Д’Артаньян был вынужден признать правоту де Жевра.
– Тем не менее выход есть, – успокоил его герцог.
– Неужели? – оживился д’Артаньян.
– Да, в приказе особо оговаривается, что испанские фрейлины вольны покидать апартаменты её величества в любое время: должны же они исполнять поручения королевы, а без свободы передвижения, знаете ли…
– Но…
– Подождите, господин д’Артаньян, я заранее знаю, что вы хотите сказать. Полагаю, что могу устроить вам это свидание.
– Сударь, я ваш вечный должник.
– О чём речь, граф? Ещё одно…
– Слушаю вас.
– Отправляйтесь сейчас к себе. Вы ведь располагаете временем?
– У меня есть по меньшей мере час.
– Этого более чем достаточно, сударь. Думаю, я обернусь за двадцать минут.
– Спасибо, ваша светлость, я…
– Идите же, господин д’Артаньян, я рад услужить вам, но сейчас – идите, иначе солдаты, как бы они ни были просты, смогут всё же сопоставить факты – и тогда… Идите, мы теряем время.
Юноша поспешил последовать совету де Жевра и быстрым шагом направился к концу коридора, в то время как капитан гвардейцев вернулся к своему караулу.
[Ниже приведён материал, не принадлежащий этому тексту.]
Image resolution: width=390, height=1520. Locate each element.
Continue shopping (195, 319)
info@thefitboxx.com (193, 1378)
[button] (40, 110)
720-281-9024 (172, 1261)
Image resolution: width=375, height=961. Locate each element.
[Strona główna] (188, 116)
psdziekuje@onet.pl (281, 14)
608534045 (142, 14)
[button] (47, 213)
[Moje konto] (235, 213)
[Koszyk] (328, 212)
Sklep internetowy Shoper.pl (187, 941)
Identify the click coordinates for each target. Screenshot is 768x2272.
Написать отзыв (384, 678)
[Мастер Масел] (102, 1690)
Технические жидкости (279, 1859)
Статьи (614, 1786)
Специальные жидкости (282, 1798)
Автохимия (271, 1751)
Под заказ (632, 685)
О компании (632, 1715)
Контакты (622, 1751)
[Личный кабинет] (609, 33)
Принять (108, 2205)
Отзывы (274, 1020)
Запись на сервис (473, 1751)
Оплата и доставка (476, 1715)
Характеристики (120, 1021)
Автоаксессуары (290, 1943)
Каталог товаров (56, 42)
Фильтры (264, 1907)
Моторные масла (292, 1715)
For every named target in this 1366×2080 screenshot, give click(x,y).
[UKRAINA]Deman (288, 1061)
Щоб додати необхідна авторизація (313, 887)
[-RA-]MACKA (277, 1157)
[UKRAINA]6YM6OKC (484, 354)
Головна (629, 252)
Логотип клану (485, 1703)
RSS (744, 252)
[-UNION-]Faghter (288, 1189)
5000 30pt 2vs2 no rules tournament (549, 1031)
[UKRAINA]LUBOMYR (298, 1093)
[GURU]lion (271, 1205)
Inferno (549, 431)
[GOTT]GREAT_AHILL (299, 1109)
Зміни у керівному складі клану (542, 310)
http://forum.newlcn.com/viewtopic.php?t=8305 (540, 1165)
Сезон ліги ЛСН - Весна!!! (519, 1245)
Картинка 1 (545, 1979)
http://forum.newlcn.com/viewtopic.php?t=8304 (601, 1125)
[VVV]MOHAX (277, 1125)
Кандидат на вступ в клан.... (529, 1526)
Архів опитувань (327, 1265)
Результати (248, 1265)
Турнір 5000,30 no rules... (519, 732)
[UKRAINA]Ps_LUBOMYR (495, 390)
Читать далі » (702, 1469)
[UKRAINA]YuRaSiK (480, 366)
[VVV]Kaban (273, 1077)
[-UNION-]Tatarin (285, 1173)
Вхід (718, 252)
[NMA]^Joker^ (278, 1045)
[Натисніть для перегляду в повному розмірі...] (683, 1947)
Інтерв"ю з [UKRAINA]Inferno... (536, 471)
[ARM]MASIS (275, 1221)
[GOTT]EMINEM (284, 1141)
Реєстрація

И только входя в свои комнаты, он сообразил, что не назвал де Жевру имени той, с которой мечтал встретиться. Придя в отчаяние от собственной рассеянности, он с силой швырнул плащ на туалетный столик и, рывком сняв перчатки, отправил их следом. Бросившись было назад, тут же остановился: момент был упущен, и повторный его приход к дверям королевы неминуемо внушил бы подозрения гвардейцам, похоронив тем самым последнюю надежду. Но отчего сам де Жевр не поинтересовался этим существенным аспектом? А, чёрт возьми, что говорить о де Жевре, когда он сам умудрился запамятовать? Винить следует себя одного, больше некого…
Беседуя с самим собой в таком духе, д’Артаньян не услышал скрипа открываемой двери, оперевшись на подоконник и с отчаянием глядя на сползающие по стеклу первые капли дождя. Однако звук шагов он услышал и резко обернулся.
Перед ним стояла Кристина. Кристина, откинувшая густую вуаль, и в чёрном парике, но всё же – она! Порывисто кинувшись к ней, д’Артаньян обнял её, прижимая к сердцу и запечатлевая на зовущих устах нежный поцелуй.